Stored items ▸
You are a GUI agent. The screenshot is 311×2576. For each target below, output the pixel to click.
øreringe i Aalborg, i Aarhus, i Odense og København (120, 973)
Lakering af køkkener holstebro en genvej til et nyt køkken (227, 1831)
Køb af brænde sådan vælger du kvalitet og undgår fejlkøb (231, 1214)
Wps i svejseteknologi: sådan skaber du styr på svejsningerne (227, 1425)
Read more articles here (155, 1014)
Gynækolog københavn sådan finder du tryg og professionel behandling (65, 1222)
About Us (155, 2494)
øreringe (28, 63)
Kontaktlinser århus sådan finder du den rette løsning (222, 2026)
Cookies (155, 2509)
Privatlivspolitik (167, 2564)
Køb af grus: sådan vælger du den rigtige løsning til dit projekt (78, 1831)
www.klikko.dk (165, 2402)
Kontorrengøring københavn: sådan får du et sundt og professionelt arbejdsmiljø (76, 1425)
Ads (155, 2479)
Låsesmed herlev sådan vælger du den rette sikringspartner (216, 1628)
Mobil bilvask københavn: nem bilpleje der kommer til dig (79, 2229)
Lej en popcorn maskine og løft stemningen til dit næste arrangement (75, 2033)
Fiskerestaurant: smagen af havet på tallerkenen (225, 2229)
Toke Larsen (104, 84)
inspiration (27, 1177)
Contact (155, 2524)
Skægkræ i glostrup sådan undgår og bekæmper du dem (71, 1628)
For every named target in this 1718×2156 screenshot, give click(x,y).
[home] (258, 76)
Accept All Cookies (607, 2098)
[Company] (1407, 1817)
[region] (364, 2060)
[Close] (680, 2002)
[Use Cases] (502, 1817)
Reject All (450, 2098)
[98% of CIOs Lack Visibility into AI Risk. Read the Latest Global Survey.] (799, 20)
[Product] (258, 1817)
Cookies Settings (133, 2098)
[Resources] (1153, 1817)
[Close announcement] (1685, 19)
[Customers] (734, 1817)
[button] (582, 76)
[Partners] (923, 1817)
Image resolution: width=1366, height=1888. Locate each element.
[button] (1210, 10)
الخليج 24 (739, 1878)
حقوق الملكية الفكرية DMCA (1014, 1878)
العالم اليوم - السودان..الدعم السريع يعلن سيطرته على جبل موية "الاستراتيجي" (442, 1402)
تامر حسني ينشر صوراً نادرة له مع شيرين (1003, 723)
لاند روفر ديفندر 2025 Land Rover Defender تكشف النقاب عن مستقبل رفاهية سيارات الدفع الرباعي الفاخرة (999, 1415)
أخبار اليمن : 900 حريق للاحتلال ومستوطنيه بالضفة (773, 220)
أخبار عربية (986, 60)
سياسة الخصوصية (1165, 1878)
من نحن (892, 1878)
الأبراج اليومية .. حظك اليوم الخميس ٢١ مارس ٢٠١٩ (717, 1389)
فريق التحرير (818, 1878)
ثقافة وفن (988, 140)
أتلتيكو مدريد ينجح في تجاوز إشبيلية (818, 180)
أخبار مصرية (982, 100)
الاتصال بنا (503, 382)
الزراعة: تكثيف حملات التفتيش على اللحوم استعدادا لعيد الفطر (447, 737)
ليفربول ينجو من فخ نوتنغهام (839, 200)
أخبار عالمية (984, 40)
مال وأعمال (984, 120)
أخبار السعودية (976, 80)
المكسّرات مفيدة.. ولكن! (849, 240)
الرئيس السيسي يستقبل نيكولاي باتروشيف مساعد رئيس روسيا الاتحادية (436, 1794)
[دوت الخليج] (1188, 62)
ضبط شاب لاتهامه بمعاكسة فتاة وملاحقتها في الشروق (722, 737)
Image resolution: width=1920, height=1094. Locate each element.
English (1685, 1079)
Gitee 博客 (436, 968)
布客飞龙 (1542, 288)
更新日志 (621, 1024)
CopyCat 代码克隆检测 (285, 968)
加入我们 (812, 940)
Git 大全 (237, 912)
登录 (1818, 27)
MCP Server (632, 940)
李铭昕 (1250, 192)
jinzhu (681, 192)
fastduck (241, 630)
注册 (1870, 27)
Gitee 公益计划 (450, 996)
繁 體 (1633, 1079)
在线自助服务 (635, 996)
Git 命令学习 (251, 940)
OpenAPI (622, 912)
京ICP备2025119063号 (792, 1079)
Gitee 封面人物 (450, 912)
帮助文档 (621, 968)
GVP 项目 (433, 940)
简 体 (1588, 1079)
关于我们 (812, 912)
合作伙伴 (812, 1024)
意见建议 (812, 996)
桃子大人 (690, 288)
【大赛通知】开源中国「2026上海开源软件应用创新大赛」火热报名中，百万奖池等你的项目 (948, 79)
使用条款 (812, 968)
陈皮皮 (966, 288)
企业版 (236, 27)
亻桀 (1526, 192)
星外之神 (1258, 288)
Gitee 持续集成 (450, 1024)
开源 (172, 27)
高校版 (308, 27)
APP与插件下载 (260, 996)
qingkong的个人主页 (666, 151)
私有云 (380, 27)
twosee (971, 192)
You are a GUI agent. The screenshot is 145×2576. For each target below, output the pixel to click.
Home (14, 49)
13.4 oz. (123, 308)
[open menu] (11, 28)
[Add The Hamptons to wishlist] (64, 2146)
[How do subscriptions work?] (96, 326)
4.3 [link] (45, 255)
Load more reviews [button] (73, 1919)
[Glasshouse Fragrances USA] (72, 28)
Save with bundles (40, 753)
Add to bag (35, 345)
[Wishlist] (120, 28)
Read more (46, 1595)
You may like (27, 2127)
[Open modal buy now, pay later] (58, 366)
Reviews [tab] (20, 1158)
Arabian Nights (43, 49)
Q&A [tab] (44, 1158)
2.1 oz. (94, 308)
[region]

Exercise details ▸ Read the entries above, then pull out the lines that include "Cookies".

Result ▸
Cookies (155, 2509)
Accept All Cookies (607, 2098)
Cookies Settings (133, 2098)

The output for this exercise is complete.